By the 1920s, Lehnert & Landrock had relocated to Cairo, where their studio became a fixture of the city’s cultural and commercial life. Their reputation grew, though their work also began to face challenges. Shifts in artistic taste, combined with the political and social pressures of colonial rule, altered the reception of their images. During the Second World War, their archive of thousands of ­negatives was nearly destroyed. Its survival, due to persistence and circumstance, has left historians with an invaluable record of the period. Because Landrock was German, the British authorities in Cairo seized the company and its collection of glass-plate negatives and for years, the work of Lehnert and Landrock lay in limbo. Only after the war did Landrock succeed in reclaiming the archive, rescuing the fragile images from oblivion and ensuring their survival as a record of both artistry and cultural memory. Many of these negatives are now preserved in collections and have been digitised for research and exhibition.

Their legacy still lives on in downtown Cairo, as the oldest foreign-owned bookshop in Africa. Since 1939, the shop has been managed by the Lambelet family, descendants of Landrock. Today it functions both as a bookshop and a gallery, showcasing original glass-plate negatives and photographs. 

The relevance of Lehnert & Landrock in 2025 lies not only in their historical importance but in the contrast they offer to contemporary culture. Today, a smartphone can produce dozens of photographs in seconds. AI can generate convincing scenes of deserts, markets, or courtyards with a simple prompt. The slowness and deliberation required of early photographers throws our current abundance of images into sharp relief. Their photographs remind us of a time when making an image required patience and craftsmanship.

At the same time, their legacy is complex. Scholars have pointed out that Lehnert’s staged portraits, particularly of women, often reinforced stereotypes and fed into orientalist fantasies popular in Europe. Some images cross into voyeurism, presented as ethnographic but constructed to satisfy some kind of prerequisite expectations. To view their archive uncritically would be to ignore the colonial context in which it was produced. Their work demonstrates how ­photography can shape perceptions as much as it records realities.

Examining their photography again today also drives us to consider who gets to represent them and why. Even in its earliest forms, the camera was never a neutral observer. Lehnert & Landrock’s images may have captured a place and time with remarkable beauty, but they also reflect the asymmetries of power between subject and photographer, East and West. Their work challenges us to examine both what is in the frame and what was left out in our own day, when discussions about cultural appropriation, representation, and authenticity are becoming increasingly pressing.

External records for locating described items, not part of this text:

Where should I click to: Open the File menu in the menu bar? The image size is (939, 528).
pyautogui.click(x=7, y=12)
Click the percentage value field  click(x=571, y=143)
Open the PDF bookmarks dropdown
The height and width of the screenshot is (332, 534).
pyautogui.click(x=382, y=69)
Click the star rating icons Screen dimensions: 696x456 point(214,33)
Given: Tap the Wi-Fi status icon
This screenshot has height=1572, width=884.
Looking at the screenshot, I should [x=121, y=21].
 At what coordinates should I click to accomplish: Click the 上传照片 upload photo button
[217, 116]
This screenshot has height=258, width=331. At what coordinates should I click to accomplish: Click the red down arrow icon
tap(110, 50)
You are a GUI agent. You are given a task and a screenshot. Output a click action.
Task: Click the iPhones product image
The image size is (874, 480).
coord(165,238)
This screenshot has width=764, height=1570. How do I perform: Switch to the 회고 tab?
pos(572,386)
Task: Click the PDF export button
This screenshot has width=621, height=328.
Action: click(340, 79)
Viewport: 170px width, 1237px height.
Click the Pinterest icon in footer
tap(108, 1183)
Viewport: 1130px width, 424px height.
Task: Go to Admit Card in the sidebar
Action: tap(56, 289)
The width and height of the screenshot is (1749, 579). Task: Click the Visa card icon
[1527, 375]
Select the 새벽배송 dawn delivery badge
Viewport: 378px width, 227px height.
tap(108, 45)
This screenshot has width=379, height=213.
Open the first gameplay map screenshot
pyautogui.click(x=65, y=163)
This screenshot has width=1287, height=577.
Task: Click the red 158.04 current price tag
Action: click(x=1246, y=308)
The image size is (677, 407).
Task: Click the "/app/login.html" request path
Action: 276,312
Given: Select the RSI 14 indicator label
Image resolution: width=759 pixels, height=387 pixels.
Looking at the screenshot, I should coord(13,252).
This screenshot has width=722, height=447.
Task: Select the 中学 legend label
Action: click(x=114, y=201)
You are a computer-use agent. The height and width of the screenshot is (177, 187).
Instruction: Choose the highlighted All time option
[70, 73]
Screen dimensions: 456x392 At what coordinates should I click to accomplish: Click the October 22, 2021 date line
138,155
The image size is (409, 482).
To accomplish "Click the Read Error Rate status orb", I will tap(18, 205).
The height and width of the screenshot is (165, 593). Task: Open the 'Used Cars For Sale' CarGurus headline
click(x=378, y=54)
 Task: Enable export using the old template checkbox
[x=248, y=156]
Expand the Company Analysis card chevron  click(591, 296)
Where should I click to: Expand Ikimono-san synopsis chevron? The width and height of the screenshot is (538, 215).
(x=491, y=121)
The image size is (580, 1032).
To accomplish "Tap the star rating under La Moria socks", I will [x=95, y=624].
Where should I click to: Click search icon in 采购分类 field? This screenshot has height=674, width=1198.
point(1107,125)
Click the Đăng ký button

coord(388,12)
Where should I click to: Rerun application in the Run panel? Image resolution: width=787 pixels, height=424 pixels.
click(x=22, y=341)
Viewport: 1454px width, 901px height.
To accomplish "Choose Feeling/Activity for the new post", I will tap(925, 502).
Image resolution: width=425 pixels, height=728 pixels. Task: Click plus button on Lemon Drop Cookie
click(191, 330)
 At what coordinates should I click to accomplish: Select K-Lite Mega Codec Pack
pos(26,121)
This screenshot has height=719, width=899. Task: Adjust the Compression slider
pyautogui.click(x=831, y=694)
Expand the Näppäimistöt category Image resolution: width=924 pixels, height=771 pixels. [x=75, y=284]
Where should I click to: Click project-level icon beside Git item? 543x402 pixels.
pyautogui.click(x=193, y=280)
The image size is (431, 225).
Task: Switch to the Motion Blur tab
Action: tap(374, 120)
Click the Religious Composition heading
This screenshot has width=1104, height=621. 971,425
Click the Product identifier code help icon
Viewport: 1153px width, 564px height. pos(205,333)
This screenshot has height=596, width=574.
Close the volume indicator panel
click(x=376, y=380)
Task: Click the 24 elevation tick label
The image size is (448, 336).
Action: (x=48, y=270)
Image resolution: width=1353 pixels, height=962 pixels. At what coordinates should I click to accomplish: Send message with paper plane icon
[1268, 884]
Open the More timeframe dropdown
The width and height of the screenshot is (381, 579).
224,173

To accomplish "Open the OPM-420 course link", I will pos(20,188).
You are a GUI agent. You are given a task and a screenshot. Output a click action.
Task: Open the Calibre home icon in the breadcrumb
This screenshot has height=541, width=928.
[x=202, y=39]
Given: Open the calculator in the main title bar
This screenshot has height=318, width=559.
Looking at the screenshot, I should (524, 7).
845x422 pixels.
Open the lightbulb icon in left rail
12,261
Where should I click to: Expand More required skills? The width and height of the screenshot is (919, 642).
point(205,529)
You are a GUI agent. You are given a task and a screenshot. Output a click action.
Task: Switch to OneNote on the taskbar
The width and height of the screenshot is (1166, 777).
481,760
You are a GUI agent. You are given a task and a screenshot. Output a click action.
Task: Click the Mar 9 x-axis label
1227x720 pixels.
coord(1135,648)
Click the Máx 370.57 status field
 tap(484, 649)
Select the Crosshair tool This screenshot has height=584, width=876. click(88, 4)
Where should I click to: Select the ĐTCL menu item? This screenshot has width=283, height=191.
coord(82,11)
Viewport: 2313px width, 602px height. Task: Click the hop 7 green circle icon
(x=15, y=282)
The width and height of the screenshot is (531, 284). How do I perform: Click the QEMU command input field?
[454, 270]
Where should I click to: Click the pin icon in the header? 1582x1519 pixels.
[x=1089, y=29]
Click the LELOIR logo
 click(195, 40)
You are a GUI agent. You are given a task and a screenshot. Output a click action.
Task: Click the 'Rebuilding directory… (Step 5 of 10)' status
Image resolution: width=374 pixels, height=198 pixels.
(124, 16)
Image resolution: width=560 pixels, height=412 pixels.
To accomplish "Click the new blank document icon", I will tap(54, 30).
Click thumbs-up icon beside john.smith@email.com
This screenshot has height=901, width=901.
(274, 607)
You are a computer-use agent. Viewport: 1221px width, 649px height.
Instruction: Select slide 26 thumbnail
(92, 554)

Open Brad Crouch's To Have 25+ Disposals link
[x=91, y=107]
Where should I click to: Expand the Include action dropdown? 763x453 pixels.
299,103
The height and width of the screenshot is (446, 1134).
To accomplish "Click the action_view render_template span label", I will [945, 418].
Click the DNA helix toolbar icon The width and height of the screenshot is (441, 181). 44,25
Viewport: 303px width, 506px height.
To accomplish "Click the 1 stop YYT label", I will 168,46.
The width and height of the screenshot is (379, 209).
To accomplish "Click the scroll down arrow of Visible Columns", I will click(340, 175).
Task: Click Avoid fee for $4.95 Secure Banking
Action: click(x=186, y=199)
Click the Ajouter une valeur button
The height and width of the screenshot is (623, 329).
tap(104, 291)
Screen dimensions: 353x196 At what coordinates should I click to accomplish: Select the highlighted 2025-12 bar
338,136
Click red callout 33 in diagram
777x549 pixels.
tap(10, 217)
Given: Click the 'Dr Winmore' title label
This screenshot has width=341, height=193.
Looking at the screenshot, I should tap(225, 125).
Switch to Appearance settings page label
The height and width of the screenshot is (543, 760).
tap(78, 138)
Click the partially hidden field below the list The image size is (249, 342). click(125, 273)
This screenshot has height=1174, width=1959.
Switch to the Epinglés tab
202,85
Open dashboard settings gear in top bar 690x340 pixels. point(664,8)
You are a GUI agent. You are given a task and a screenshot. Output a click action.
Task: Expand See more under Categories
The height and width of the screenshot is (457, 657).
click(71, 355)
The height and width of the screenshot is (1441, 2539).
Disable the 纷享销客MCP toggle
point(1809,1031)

This duality—beauty coupled with distortion, documentation paired with construction—is precisely why their work continues to matter. In an era when Instagram filters and AI image generators flatten cultural specificity into familiar patterns, the photographs of Lehnert & Landrock serve both as caution and inspiration. They show how visual media can enchant and mislead, how craft can elevate even staged images, and how archives can outlast the circumstances of their creation.

For collectors and institutions today, Lehnert & Landrock’s work carries a different form of value. Their photographs, once sold as postcards, now command significant prices at auction. Albums are treated as rare objects of cultural history. What was once commercialism has become part of global heritage, a reminder that the value of art is about how long it endures and relates across generations. 

Their photographs embody both the limitations and the achievements of their era. They speak to the power of photography as a medium that is never neutral, always shaped by its maker’s perspective and its audience’s expectations. And in a time when images can be produced infinitely and consumed instantly, they remind us of a different model: one where craft, patience, and deliberate vision gave each frame its weight. That may be Lehnert & Landrock’s most enduring legacy.